Mon 16 Jul 2012
Hi, my name is Lauren. I am twenty one years old and the eldest of two children. My life is just like yours but I have a younger brother with severe haemophilia A.
I was five years old when my brother was diagnosed and I can still, to this day, vividly recall my mother coming to pick me up from kindergarten and bursting into tears. In a way, there was a feeling of relief within our family, relief that we finally knew what was wrong. We had spent months at the doctors, specialists and hospitals trying to find out why he was constantly covered in bruises.
The relief of my brother’s diagnosis was short lived. He had to spend hours a day at the hospital for infusions and we made many late night trips to the Royal Children’s for bad bleeds. This became part and parcel of our daily lives.
My parents were amazing, they made sure that I was never forgotten, and constantly told me how much they loved me. But, despite their best intentions, they often had to spend a lot of time away from me. As a young child, I could not fully comprehend what was happening around me, or that my parents loved us equally. I felt neglected at times but this only seemed to increase my feelings of guilt for being so selfish when my baby brother was in pain and in hospital.
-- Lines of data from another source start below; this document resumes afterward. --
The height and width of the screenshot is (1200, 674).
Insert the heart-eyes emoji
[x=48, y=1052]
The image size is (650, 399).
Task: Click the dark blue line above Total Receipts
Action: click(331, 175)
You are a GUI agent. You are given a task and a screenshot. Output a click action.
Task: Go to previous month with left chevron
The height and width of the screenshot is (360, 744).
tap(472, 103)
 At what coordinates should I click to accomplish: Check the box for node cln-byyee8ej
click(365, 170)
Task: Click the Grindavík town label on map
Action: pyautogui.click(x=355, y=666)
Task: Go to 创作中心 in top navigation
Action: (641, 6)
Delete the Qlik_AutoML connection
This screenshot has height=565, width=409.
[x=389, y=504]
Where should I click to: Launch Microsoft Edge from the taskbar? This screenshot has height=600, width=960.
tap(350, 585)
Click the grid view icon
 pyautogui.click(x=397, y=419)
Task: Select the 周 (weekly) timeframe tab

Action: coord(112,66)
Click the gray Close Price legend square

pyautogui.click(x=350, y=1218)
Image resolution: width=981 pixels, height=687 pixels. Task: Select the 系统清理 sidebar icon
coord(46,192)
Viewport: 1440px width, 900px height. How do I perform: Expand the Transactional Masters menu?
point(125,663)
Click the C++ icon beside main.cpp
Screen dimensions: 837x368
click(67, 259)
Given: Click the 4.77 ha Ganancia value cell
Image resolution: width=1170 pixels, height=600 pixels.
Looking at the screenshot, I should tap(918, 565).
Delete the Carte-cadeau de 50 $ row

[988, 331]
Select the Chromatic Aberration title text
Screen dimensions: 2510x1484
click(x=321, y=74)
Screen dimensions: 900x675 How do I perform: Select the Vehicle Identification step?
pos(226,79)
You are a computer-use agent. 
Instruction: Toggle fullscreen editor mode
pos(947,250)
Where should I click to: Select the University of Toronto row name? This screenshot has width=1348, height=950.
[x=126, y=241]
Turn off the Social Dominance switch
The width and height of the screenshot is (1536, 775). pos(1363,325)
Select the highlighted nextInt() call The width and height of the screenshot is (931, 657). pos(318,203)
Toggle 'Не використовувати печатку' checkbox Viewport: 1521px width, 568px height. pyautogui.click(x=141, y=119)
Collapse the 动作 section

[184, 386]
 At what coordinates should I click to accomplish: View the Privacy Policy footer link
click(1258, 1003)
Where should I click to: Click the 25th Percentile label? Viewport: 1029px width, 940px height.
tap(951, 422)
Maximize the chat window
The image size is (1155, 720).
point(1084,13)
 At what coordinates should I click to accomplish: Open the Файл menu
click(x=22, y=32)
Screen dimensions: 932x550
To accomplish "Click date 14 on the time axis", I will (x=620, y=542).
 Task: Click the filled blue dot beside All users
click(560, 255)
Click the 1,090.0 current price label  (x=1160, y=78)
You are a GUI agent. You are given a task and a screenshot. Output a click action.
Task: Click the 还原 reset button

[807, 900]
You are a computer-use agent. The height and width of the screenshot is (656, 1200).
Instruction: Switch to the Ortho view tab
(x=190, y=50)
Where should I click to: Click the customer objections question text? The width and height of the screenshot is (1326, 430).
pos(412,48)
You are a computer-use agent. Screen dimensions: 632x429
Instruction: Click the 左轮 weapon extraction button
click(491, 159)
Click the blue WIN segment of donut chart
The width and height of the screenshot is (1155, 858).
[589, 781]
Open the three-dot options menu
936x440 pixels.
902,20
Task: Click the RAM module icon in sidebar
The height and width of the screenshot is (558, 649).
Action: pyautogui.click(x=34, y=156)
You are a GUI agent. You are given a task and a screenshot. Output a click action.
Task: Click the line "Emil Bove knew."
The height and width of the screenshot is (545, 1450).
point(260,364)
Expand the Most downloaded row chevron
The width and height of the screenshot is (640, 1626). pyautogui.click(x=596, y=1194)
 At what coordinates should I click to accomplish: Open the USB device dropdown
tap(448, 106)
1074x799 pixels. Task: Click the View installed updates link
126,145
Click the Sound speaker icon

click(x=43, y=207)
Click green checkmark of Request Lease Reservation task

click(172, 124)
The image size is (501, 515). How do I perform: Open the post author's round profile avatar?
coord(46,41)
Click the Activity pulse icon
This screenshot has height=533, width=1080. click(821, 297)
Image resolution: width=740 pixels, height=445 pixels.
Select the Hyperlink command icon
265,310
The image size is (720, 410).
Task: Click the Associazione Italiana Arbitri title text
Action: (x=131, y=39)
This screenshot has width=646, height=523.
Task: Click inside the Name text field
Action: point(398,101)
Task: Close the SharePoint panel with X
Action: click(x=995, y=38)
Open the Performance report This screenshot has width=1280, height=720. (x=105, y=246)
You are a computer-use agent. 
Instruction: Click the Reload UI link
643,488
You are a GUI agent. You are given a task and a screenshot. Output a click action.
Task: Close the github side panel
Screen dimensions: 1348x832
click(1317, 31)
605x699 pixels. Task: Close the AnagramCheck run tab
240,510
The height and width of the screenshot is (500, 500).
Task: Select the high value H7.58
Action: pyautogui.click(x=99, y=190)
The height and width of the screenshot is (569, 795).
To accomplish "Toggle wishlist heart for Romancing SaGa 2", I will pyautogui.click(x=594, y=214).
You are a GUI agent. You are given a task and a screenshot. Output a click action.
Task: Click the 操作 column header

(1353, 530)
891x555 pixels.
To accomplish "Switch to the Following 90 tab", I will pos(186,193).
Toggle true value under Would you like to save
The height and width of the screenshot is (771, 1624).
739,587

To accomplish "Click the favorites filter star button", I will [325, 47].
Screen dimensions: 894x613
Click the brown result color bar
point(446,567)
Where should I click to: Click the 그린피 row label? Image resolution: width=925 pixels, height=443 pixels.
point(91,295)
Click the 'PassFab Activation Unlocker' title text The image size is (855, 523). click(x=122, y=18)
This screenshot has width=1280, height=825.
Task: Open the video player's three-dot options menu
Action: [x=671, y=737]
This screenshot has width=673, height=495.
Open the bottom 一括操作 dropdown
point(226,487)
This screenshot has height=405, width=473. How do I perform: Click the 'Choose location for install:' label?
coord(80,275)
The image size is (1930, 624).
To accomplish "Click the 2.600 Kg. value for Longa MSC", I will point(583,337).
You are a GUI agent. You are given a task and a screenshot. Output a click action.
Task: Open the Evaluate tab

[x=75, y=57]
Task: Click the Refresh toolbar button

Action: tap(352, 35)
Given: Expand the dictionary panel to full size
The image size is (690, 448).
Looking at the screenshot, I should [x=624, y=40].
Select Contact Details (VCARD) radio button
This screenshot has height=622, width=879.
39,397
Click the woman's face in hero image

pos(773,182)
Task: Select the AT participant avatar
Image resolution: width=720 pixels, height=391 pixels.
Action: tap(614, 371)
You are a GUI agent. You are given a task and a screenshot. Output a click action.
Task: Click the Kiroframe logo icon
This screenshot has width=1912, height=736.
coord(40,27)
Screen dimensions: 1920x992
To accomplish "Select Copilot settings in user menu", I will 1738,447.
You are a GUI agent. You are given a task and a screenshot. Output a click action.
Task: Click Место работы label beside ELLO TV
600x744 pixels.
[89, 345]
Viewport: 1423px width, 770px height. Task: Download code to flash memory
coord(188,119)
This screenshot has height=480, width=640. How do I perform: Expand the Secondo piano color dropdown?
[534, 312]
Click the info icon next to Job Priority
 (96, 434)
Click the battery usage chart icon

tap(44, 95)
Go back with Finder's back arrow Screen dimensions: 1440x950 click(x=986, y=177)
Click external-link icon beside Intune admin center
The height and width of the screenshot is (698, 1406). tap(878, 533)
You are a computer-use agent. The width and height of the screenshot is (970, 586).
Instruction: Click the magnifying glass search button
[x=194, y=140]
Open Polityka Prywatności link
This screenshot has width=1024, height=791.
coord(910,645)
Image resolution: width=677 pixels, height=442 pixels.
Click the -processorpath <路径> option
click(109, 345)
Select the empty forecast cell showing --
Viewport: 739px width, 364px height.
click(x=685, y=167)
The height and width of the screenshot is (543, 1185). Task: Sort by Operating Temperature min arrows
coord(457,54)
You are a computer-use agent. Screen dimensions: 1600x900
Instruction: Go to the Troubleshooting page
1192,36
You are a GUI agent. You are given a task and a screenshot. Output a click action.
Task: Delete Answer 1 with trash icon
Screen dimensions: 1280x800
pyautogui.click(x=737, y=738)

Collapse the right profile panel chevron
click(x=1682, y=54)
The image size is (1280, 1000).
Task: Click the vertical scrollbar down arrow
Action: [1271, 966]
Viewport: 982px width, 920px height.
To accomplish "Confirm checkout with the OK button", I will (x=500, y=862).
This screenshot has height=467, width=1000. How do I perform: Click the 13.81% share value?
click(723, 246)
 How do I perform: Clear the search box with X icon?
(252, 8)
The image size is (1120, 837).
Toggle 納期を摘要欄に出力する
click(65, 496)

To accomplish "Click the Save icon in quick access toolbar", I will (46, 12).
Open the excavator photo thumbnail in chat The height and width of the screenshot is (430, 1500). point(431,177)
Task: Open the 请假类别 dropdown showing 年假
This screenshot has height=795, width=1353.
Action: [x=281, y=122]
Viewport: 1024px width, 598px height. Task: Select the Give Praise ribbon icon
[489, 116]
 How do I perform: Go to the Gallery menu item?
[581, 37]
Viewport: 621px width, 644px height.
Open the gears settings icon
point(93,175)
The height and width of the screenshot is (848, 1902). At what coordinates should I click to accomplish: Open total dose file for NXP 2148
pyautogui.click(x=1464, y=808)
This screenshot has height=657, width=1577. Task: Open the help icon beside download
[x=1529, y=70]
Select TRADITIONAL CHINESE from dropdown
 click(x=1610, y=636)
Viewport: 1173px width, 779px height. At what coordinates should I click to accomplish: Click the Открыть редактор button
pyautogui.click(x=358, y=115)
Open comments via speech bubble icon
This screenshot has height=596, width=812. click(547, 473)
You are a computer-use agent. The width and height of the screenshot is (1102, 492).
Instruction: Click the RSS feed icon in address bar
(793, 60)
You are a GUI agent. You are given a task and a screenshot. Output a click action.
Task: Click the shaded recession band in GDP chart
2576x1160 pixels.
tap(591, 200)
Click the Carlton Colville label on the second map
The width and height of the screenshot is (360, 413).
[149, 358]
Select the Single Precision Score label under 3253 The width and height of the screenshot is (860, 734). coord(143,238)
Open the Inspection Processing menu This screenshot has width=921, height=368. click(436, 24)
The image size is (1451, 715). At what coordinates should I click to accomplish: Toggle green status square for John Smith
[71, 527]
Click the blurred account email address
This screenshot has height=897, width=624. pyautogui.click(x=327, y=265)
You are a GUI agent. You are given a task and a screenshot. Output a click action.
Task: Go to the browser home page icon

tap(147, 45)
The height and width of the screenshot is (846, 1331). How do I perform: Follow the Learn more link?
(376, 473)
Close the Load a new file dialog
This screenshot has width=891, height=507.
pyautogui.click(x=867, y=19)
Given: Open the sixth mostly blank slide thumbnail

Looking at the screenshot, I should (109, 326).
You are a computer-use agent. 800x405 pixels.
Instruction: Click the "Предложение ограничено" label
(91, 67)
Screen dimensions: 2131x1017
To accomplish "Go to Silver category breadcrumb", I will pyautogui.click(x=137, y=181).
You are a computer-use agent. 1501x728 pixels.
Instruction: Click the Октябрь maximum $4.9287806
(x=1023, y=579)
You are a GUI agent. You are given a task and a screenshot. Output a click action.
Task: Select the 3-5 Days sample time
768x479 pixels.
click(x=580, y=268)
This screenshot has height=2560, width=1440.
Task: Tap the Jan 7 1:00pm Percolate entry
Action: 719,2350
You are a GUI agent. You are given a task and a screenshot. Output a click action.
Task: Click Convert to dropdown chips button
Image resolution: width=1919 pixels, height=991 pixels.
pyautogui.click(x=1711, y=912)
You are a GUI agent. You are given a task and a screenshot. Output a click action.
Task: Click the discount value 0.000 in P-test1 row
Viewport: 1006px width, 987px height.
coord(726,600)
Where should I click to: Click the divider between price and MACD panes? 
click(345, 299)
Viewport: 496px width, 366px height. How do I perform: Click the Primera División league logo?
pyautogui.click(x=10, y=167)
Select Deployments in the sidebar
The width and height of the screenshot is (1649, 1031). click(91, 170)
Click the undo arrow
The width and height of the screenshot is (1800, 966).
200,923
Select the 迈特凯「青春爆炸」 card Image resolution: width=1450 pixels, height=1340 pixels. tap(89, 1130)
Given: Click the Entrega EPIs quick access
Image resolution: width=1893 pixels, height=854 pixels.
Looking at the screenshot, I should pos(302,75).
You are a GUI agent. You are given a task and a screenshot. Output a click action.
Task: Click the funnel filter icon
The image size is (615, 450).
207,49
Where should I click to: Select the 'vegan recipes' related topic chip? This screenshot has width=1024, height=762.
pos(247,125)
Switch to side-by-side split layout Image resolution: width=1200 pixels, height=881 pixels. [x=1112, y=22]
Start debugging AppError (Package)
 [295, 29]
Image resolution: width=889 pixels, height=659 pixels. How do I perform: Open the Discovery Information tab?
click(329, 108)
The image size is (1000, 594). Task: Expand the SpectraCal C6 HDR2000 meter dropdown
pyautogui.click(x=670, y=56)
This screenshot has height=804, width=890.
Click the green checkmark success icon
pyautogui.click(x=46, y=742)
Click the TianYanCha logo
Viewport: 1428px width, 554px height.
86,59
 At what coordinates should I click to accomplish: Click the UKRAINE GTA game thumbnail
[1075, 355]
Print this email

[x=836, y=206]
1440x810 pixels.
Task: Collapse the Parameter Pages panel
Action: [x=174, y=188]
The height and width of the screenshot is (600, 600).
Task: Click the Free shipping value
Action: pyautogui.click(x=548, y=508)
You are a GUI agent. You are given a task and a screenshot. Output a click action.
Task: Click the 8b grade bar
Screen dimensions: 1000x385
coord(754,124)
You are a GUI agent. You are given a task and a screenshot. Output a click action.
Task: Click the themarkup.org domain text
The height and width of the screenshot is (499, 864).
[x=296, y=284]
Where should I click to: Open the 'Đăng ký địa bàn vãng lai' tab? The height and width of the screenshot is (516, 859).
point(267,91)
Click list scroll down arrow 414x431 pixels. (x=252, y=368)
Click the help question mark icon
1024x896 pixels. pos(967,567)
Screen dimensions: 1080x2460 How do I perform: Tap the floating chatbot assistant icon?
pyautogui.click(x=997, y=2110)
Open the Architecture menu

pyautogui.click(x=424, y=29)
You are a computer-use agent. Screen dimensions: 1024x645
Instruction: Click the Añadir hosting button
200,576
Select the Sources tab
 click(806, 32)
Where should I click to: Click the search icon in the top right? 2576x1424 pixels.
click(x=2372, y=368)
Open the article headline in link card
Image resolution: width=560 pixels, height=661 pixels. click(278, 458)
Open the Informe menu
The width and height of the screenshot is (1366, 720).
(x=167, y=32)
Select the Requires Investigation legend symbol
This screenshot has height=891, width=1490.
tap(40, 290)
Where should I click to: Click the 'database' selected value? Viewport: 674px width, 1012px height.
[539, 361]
I found myself, when I was younger, wishing it had been me who was sick, just so I’d get to spend more time with my mum. It all seems quite silly now, but back then I thought that if it was me who was in hospital, then I’d get treated like I was special. There were lots of times I felt left out, or neglected.
My brother and I now have a very close relationship, I have grown to respect the person he’s becoming because he has always faced every challenge and every set back with a huge smile on his face. These are qualities I try and put in to place in my own life.
I think siblings are a group that often get overlooked. People can forget that bleeding disorders affect an entire family and this is why I’m writing this story, so that I can connect with other siblings in our community, who may have previously felt like I did – alone.